Naomi Klein, an award-winning author and activist, visited TRU on Feb. 7 to speak to hundreds of community members and students about her book, This Changes Everything: Capitalism vs. the Climate.
Klein addressed many topics related to her book such as the environment, Donald Trump, Justin Trudeau, the Kinder Morgan pipeline and more.
The event was hosted by the TRUSU entertainment committee, as a part of the Common Voices Lecture Series.
Ahead of the lecture, TRUSU club leaders were able to meet with Klein personally.
Logan Dafoe and Valerie Law are both campaign coordinators for TRUSU’s movement against the Ajax mine project and were impressed with Klein’s ability to spark interest back into older issues.
“I think it was incredible that an environmentalist can come in and physically meet with ten of the club members. She basically revived the conversation on Ajax and got more people to start thinking about it again,” Dafoe said, stating that Klein’s comments on the Kinder Morgan pipeline mirrored issues around the Ajax mine, bringing the topic back into the light.
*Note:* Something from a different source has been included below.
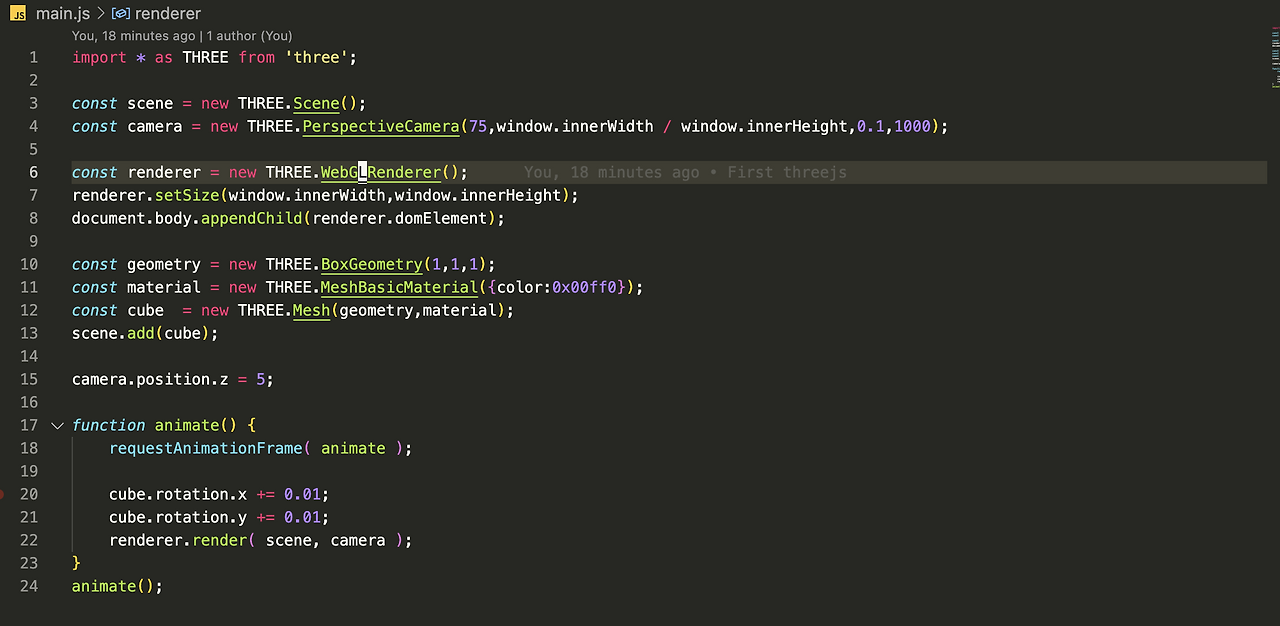Click the underlined Mesh reference on line 12
Viewport: 1280px width, 626px height.
pyautogui.click(x=311, y=310)
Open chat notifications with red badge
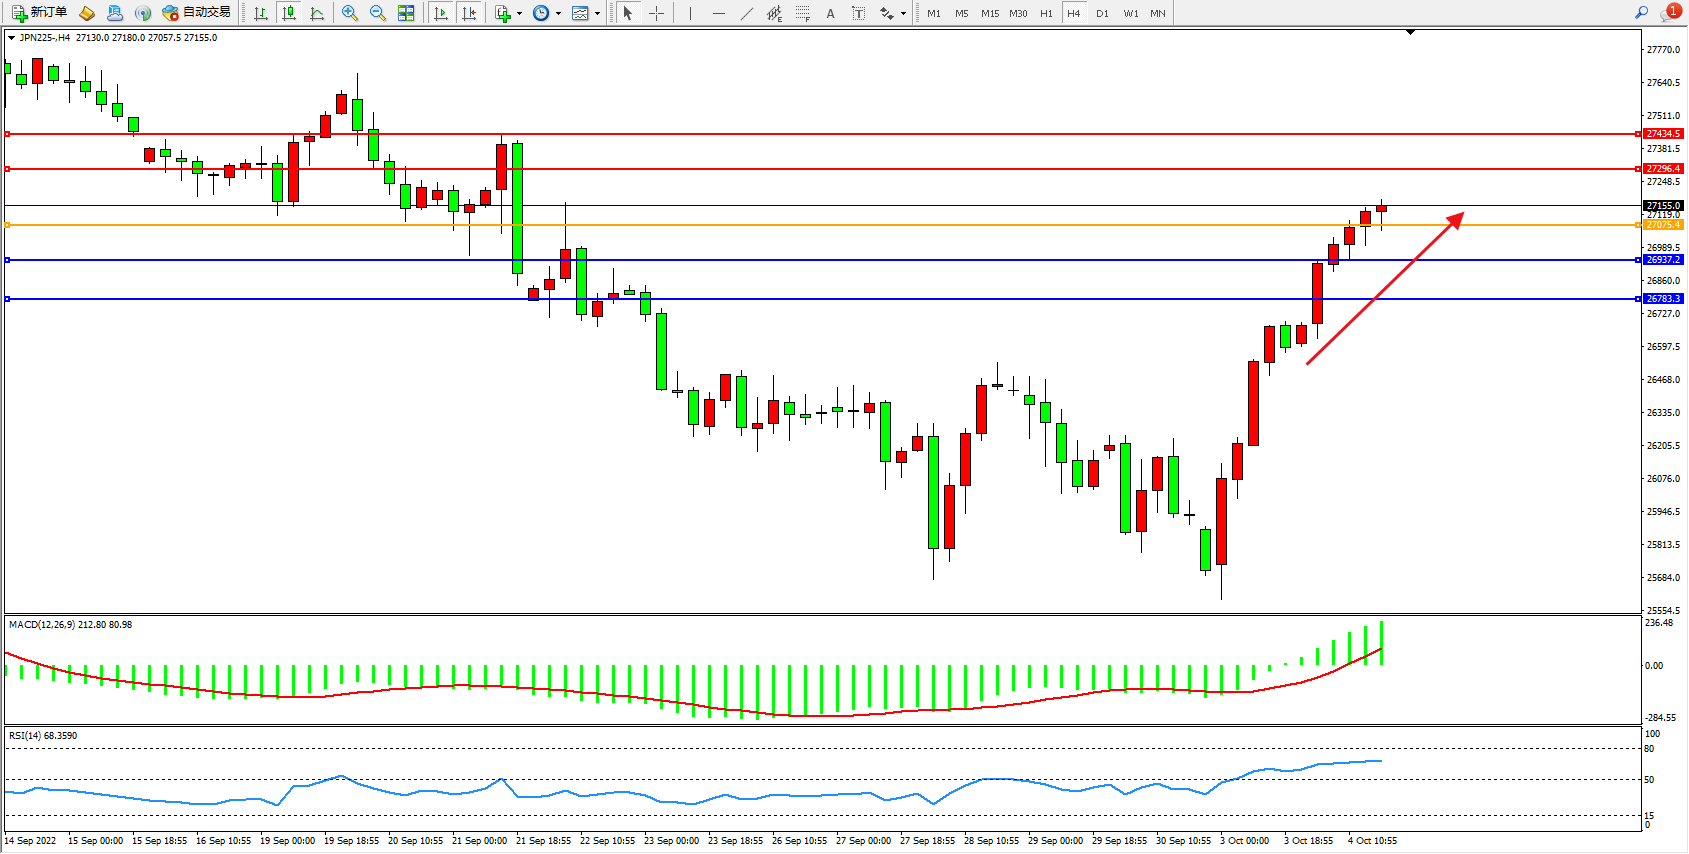 click(x=1670, y=12)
“I found her most powerful statement was that people can’t step aside and let First Nations bear the burden of all these environmental decisions that affect everyone. We can’t push them to the forefront and expect that they will be the protectors of the land we all share,” Law said.
Kevin Pankewich, chair of the TRUSU socialist club, was most impressed by Klein’s statement of what to expect in order to see change.
“What really struck a chord with me was when she said the future is radical, and what kind of radical do we want,” Pankewich said, stating that with political issues there are always two sides to each argument, but that there must be more focus on the side that represents the majority interest.
“Her call for mobilization was so rational compared to the usual approach of simply recycling more or using less water. We should still do all those little things but it won’t make a difference as long as the attitude of ‘politics as usual’ continues.”
Tristan Muhr with the TRU Geography Society said, “For me, the most valuable message she delivered was the importance of organizing, working and growing your career within the context of decolonization.”
Muhr stated that regardless of your professional or political standpoint we all need to shift our perspective towards what is most beneficial for the land, water and our communities.
“As geographers, this message is incredibly important to us.”
Cole Hickson with TRUSU’s Eco Club, despite enjoying the talk, would like to see these events funded more equitably.
“TRUSU budgeted $30,000 this year for the Common Voices speaker, which I couldn’t help but feel frustrated over. With the event receiving no funding from TRU, despite the prestige and educational value brought by these speakers,” Hickson said.
“We also don’t charge anything for tickets for non-students, a population, I believe, filled a majority of the room.”